> **What needs to be done**
Every line from the one containing "Image resolution: width=1376" to the one containing "Task: Click yellow" in the records below, both included, must be set down exactly, and no other line.

> **Collected data entries**
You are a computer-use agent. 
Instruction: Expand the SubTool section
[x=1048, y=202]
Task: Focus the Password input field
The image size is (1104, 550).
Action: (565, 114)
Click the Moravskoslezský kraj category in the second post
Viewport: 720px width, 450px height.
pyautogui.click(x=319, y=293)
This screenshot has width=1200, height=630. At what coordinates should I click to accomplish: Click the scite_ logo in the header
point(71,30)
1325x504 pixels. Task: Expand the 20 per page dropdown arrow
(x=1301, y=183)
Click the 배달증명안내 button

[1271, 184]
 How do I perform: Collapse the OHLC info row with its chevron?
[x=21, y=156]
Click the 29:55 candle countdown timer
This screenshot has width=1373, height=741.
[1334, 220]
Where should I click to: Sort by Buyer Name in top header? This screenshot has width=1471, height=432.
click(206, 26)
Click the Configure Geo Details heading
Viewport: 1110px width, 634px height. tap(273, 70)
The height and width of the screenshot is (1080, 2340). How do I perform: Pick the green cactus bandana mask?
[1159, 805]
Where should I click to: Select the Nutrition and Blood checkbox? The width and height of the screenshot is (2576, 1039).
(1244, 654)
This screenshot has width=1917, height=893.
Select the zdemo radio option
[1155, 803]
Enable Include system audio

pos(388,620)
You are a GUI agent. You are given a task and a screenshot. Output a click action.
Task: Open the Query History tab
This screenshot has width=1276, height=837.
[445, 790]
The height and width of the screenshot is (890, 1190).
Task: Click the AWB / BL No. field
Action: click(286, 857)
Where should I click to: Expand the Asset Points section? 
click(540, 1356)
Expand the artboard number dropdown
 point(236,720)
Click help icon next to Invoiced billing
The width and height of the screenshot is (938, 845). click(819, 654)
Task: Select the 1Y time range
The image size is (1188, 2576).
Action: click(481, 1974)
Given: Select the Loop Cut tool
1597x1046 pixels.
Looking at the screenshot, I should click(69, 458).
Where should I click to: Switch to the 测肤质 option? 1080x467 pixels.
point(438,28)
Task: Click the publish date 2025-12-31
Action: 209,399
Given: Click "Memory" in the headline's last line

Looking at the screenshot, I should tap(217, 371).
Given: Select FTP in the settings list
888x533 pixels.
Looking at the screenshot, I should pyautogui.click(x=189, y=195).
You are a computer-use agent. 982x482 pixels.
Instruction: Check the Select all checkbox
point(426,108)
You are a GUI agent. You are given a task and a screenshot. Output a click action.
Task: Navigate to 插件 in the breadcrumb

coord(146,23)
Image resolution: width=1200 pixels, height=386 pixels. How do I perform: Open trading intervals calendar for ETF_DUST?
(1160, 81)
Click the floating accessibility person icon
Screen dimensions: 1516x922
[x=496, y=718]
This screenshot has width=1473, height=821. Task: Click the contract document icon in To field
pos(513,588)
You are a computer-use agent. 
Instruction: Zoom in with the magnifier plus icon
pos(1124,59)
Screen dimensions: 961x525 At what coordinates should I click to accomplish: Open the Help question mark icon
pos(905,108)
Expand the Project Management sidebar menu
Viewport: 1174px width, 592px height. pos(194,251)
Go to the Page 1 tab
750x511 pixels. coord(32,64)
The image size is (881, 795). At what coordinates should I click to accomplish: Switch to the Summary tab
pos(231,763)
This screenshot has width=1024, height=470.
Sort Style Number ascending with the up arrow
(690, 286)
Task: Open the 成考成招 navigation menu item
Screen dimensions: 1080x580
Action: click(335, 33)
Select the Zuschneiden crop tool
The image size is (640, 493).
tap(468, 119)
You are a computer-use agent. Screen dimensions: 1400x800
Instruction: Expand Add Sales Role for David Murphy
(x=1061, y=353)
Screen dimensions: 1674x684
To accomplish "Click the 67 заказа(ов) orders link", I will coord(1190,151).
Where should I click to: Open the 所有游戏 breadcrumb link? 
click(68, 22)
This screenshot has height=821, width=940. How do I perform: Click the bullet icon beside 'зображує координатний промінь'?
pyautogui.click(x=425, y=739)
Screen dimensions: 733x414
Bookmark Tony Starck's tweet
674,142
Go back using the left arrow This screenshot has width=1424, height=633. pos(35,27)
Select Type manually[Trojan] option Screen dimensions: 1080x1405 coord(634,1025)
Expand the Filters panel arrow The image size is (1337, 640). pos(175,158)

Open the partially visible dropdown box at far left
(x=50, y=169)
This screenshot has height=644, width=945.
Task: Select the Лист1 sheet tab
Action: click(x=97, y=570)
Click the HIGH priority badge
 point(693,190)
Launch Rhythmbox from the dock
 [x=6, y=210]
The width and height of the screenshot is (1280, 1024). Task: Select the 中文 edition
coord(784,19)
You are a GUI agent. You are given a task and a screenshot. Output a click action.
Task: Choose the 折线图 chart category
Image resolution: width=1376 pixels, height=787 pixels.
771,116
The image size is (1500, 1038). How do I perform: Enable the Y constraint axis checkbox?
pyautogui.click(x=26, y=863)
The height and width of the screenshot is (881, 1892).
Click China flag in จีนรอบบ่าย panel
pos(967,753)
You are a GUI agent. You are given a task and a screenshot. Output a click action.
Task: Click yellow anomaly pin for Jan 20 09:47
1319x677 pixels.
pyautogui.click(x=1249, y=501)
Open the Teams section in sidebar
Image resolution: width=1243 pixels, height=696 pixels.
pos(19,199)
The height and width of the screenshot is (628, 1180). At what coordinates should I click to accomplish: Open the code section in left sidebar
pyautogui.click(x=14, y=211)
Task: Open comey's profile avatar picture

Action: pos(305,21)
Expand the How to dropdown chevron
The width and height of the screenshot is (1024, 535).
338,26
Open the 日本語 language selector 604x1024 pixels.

> **Solved problem**
Image resolution: width=1376 pixels, height=787 pixels.
771,116
The image size is (1500, 1038). How do I perform: Enable the Y constraint axis checkbox?
pyautogui.click(x=26, y=863)
The height and width of the screenshot is (881, 1892).
Click China flag in จีนรอบบ่าย panel
pos(967,753)
You are a GUI agent. You are given a task and a screenshot. Output a click action.
Task: Click yellow anomaly pin for Jan 20 09:47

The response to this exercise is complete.